++++ Reading text ++++
Question

Sugar packaged by a certain machine has a mean weight of 5 lb and a standard deviation of 0.03 lb. For what values of c can the manufacturer of the machinery claim that the sugar packaged by this machine has a weight between 5 − c and 5 + c lb with probability at least 91%?

Answer 1

That would depend on how the weights are distributed. Can we assume normal?

Answer 2

@SithsAndGiggles I think so, nothing else is said for this problem

Answer 3

Okay, you are asked to find \(c\) such that, if \(W\) denotes the weight of a package of sugar,
\[P(5-c<W<5+c)\le0.91\]
Since \(W\) is normally distributed, transform it into a *standard* normally distributed variable, \(Z\), using the formula:
\[Z=\frac{W-\mu}{\sigma}~~\iff~~W=Z\sigma+\mu\]
where \(\mu\) and \(\sigma\) are the mean and std. deviation of \(W\)'s distribution.
++++ Given data ++++
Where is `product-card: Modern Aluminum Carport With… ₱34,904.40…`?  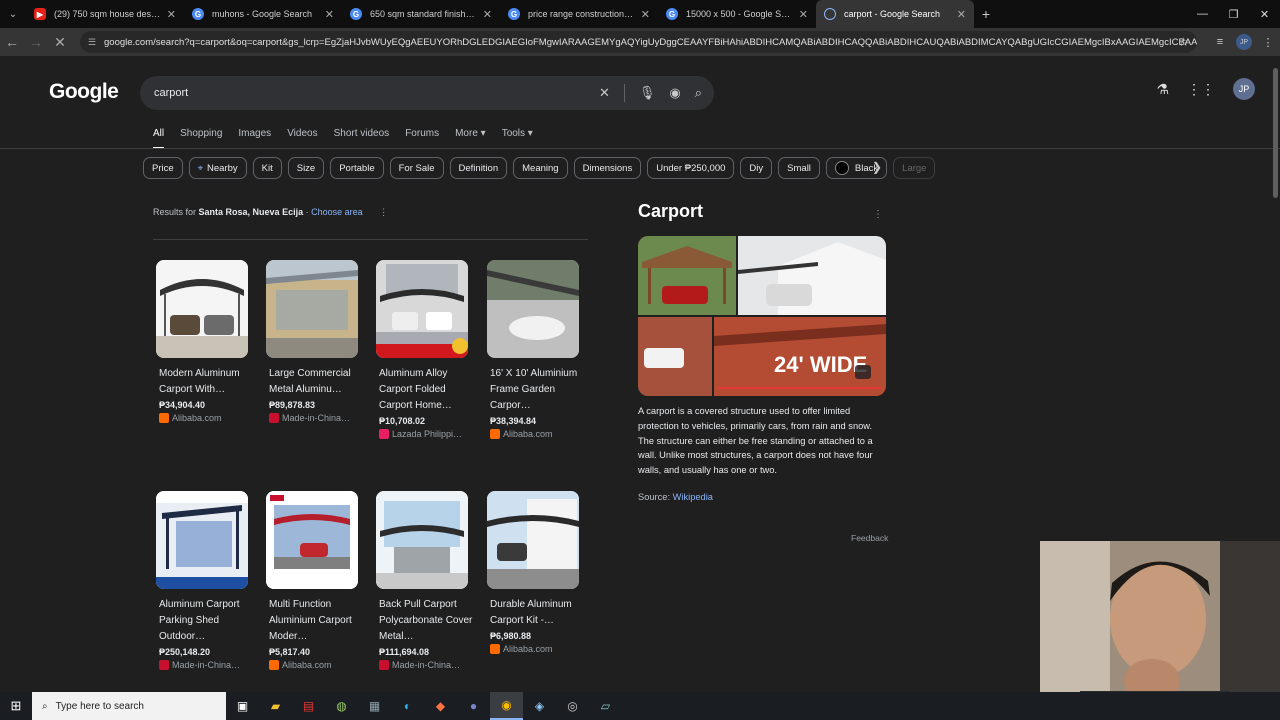
product-card: Modern Aluminum Carport With… ₱34,904.40… is located at coordinates (206, 342).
++++
### Assigned task A
In the thread on sugar package weights, what standard deviation does the machine's packaged sugar have?
### Assigned task B
Carry the thread on sugar package weights forward from its last line.

### Exercise result A
0.03 lb

### Exercise result B
\[P(5-c<0.03Z+5<5+c)\le0.91\\
P\left(-\frac{c}{0.03}<Z<\frac{c}{0.03}\right)\le0.91\\
P\left(-\frac{c}{0.03}<Z<\frac{c}{0.03}\right)\le0.91\]
Due to the symmetry of the normal curve, you can write this as
\[\begin{align*}P\left(0<Z<\frac{c}{0.03}\right)&\le0.455\\
P\left(Z<\frac{c}{0.03}\right)-P(Z<0)&\le0.455\\
P\left(Z<\frac{c}{0.03}\right)-0.5&\le0.455\\
P\left(Z<\frac{c}{0.03}\right)&\le0.955
\end{align*}\]
Referring to a \(z\)-table, you get a corresponding \(z\)-value of 1.70
( http://facstaff.unca.edu/dohse/Stat225/Images/Table-z.JPG )

In other words,
\[P\left(Z<\frac{c}{0.03}\right)\le0.955~~\iff~~P\left(Z<1.70\right)\le0.955\]
which means \(1.7=\dfrac{c}{0.03}~~\Rightarrow~~c=0.051\)

Answer 4

Thank you SO much for showing me the steps for this! :)

Answer 5

You're welcome!